After an array of near misses, a decent amount of exposure, intentional foreground focus, and a good bit of luck, I finally reached the top of one of the gullies that fans out onto the ridge lines around 2,500m. I let out a well-earned sigh of relief knowing that the quantifiable crux was behind me. Continuing upward, the north ridge remains steep and stout, but at least it is open enough to make an educated guess about the safest path upward and onward. 450m of climbing later, I arrived the high point of the route - pure elation!
I enjoyed a few sweet moments of looking back on the ridge: the Burroughs, Mount Fremont, the Stewart Range, Glacier Peak and more. I peered down on parties wandering around at Camp Schurman. Even from 50m+ above, I knew I was getting some inquisitive looks wearing only a running vest and shorts. I waved.
The Return
By this time, the sun had set and the magical hour of purple and pink haze was all that lingered on the northeast side of The Mountain. Since I was barely halfway through the route, I had to turn my back to the mountain and point my nose downhill. I picked up the boot scuff, making my way out to Mount Ruth and down the old trail to avoid crossing Inter Glacier. Completely dark by this point, I had reached White River at the base of Glacier Basin and found my way across the heavy evening flow. Once across it was a matter of locating the trail along the river shore and descending the 5.6km downhill back to White River Campground. Arriving at the campground provided only momentary relief. The final, demoralizing requirement was grinding out the 650m of climbing back up to Sunrise, a real head game in the dark after an already intense push.

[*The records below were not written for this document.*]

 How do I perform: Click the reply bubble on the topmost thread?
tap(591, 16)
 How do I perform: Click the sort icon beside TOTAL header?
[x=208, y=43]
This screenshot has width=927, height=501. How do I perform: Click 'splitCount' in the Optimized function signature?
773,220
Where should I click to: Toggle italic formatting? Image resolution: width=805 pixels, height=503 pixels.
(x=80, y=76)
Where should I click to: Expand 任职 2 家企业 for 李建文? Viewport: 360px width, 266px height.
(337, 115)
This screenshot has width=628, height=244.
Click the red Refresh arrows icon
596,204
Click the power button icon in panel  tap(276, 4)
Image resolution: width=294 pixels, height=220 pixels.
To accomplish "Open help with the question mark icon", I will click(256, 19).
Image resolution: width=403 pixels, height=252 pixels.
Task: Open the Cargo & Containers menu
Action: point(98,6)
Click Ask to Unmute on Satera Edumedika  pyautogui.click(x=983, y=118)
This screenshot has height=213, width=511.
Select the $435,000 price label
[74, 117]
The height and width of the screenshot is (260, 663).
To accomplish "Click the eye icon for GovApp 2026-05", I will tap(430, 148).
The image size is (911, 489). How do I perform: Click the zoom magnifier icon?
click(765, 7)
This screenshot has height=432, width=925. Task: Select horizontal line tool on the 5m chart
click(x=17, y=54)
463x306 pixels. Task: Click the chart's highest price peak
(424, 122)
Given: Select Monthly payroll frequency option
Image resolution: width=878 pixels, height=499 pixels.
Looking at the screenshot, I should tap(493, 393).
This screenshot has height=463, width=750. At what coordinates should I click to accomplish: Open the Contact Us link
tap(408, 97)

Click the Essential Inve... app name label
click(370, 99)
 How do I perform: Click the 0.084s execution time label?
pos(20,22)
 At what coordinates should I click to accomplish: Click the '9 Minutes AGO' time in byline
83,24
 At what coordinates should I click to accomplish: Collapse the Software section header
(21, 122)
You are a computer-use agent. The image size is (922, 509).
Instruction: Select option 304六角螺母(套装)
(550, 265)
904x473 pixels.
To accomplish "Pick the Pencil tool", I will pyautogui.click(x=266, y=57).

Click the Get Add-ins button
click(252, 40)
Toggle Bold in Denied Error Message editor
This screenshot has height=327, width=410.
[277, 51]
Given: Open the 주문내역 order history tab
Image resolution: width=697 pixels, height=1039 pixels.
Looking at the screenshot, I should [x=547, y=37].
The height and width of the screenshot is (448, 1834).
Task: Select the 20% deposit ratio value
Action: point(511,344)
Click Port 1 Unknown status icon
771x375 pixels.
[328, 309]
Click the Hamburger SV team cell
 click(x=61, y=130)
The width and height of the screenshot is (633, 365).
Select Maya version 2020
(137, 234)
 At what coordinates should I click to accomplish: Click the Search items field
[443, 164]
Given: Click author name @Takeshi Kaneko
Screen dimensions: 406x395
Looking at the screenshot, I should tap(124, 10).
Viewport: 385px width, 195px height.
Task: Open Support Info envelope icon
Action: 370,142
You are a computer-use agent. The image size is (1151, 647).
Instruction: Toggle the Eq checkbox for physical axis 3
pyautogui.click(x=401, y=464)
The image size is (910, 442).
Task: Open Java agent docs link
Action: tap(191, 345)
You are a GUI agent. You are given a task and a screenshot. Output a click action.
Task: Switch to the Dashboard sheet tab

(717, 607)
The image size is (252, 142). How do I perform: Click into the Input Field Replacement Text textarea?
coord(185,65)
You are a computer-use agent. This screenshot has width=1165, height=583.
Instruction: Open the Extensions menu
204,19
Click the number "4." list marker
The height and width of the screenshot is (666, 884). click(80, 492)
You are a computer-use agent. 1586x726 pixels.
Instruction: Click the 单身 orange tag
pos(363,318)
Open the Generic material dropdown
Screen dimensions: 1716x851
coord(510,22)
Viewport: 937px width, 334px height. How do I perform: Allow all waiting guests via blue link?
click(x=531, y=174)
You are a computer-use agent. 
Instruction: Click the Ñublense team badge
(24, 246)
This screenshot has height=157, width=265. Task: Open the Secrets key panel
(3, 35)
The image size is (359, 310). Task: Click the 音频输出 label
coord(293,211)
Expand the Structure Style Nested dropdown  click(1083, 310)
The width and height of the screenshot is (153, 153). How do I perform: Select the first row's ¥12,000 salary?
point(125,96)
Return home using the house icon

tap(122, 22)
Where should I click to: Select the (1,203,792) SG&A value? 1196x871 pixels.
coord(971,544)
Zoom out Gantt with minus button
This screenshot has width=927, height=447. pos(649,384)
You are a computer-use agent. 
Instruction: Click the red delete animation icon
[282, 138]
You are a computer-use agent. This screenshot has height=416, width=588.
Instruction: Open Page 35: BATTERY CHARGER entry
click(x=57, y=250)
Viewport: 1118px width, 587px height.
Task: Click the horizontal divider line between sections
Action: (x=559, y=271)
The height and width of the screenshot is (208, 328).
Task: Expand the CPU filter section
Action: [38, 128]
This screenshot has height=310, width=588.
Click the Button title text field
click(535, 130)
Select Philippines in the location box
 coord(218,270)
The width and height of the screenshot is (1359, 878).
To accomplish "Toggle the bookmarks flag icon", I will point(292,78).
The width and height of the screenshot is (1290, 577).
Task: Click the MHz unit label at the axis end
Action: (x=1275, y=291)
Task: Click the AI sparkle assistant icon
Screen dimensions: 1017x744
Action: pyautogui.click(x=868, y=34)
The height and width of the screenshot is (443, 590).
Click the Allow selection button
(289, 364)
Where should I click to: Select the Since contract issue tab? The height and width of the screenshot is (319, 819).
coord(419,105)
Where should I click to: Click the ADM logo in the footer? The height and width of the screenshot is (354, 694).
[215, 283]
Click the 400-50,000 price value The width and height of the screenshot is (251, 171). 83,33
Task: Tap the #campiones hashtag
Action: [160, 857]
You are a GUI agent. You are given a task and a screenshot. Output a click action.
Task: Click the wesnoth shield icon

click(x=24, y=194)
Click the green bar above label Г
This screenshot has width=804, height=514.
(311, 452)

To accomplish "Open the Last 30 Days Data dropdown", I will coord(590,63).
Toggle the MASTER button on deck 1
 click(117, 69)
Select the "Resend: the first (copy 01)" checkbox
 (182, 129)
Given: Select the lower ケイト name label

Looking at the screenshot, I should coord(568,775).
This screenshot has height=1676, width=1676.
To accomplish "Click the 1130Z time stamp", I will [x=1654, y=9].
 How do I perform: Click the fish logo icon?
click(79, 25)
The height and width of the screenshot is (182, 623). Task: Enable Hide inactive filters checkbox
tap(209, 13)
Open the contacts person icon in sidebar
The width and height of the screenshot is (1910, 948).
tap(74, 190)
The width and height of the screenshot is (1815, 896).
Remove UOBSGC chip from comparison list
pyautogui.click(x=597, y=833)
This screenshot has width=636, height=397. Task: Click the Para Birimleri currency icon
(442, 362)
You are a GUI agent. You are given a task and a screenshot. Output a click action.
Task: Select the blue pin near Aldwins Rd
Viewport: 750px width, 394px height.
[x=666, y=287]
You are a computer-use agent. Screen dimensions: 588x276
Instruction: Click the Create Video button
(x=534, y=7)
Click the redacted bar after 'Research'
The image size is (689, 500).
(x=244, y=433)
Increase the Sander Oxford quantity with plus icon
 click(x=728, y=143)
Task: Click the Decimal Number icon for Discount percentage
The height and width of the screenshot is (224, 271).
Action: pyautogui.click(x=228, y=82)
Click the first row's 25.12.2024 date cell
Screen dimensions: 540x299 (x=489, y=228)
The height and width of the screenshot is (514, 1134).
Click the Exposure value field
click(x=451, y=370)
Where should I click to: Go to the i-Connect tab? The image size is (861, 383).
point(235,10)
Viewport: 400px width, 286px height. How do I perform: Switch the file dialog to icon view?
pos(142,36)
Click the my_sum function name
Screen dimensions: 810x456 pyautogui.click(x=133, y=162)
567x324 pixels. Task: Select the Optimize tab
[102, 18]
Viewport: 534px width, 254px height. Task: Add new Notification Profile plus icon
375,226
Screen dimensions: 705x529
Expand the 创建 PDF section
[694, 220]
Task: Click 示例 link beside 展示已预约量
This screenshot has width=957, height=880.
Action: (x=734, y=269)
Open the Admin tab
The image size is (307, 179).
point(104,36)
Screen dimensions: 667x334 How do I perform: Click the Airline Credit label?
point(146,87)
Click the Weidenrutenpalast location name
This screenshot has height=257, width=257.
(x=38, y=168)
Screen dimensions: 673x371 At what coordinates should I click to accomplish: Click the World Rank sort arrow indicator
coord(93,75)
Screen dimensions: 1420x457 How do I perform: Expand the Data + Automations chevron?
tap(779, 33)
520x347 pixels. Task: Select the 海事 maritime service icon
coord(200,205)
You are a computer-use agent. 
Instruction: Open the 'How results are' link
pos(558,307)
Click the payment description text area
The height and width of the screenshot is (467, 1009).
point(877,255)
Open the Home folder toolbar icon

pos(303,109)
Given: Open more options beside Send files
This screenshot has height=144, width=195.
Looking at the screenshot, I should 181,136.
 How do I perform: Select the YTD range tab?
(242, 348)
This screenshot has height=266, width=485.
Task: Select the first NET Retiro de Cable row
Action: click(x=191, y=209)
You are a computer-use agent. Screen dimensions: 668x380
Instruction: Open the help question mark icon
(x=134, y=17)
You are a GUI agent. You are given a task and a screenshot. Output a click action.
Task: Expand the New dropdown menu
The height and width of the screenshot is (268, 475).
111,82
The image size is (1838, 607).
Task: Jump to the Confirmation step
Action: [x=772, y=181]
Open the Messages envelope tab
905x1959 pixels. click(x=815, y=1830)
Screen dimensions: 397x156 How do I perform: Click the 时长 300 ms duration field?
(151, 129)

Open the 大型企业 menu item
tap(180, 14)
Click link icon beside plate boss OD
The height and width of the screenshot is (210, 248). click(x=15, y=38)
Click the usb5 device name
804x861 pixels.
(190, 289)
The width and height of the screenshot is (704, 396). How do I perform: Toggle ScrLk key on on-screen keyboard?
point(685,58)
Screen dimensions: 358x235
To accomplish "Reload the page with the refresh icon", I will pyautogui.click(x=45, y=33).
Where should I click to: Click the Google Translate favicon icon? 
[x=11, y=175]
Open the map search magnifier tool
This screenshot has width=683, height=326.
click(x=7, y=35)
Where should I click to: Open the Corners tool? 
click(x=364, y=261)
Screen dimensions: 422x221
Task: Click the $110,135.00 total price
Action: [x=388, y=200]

Eventually, I found myself running the final bit into the Sunrise Parking lot, weaving between astrophotographers, expired hikers, and some verbose groups of teenagers obviously returning from their good time at Fremont Lookout. 6:45:08, my watch beeped as I punched the end button. Aside from summiting the mountain, this mountain run was without doubt one of my proudest accomplishments in Mount Rainier National Park.
reflection and Warning
I put a lot of time, thought, and energy into making sure I gave myself the best chance for success on this route. The trip required a lot of reading, researching, planning, a bit of reconnaissance, and a good deal of educated guessing. I cannot, in good conscience, suggest that anybody blindly repeat this route without proper preparation. This, too, is why I have struggled to put this trip report together for so long. The high level of complexity and dynamic skill set that closing the loop demands cannot be overstated. I hope that I have done justice to offer both fair warning and an objective appraisal of the considerations and hazards present in attempting this route.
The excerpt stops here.